-- BRANO DI RIFERIMENTO --
Gino Sorbillo è uno dei grandi protagonisti della pizza napoletana. Accanto a lui, da sempre, ci sono il padre Salvatore e il fratello Toto.

Gino Sorbillo è riuscito a portare il suo nome e l’orgoglio della pizza autenticamente napoletana ben oltre i confini partenopei, pur restando molto legato alla città e al “quartier generale” di via dei Tribunali. Lui in pizzeria c’è cresciuto, guardando il padre Salvatore che lavorava al banco e cercando di rubare con gli occhi il mestiere senza avere il permesso di mettere le mani in pasta, come prevedeva la lunga gavetta delle pizzerie napoletane. «Mio padre avrebbe preferito che facessi pratica in altri locali, con estranei, anziché con lui», racconta.

Poi, in seguito a un incidente di Salvatore, si è trovato da un giorno all’altro a fare sul serio, e da allora non ha mai smesso: «Quando ebbi la possibilità di toccare finalmente l’impasto e stenderlo, capii che quello poteva essere il mio futuro. Mio padre mi ha insegnato il rispetto della materia prima, il taglio giusto per ottimizzare il prodotto, la cura nella conservazione di impasti e ingredienti: avendo lavorato, da giovane, nel settore siderurgico vantava sempre le caratteristiche dell’acciaio e si faceva da solo le cassette che usava per l’impasto, per mantenere meglio la temperatura. Ogni cosa era ragionata al fine di ottenere una buona pizza, gli ingredienti non dovevano mai essere troppo aggressivi o stonati».

-- MATERIALE FORNITO --

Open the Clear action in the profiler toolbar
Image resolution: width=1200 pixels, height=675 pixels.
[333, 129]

---

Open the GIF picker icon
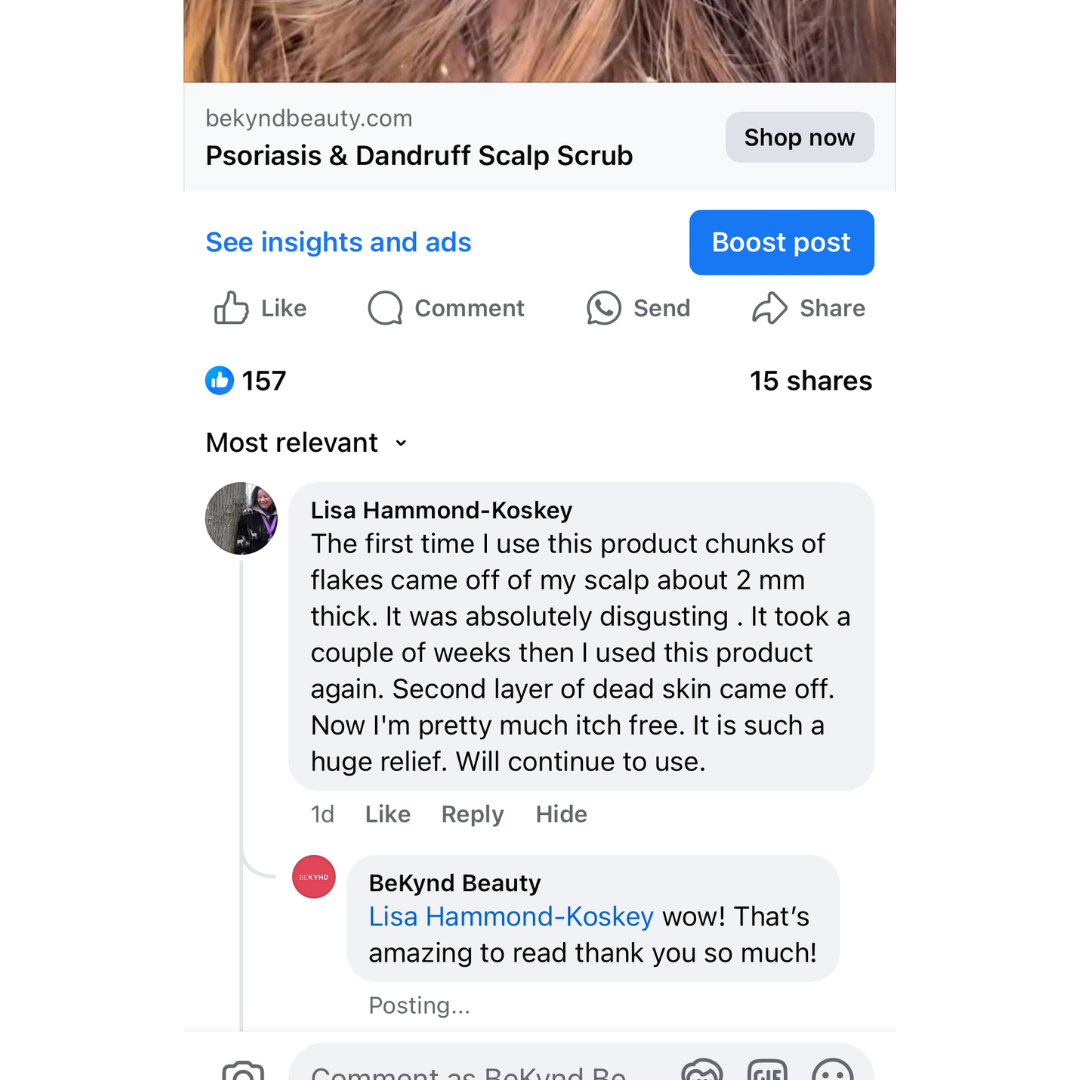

-- CONSEGNA --
Nel brano su Gino Sorbillo, perché il padre Salvatore si costruiva da solo le cassette per l'impasto? Rispondi in una-tre frasi.

-- RISPOSTA --
Salvatore si faceva da solo le cassette per l'impasto per mantenere meglio la temperatura. Da giovane aveva lavorato nel settore siderurgico e vantava sempre le caratteristiche dell'acciaio.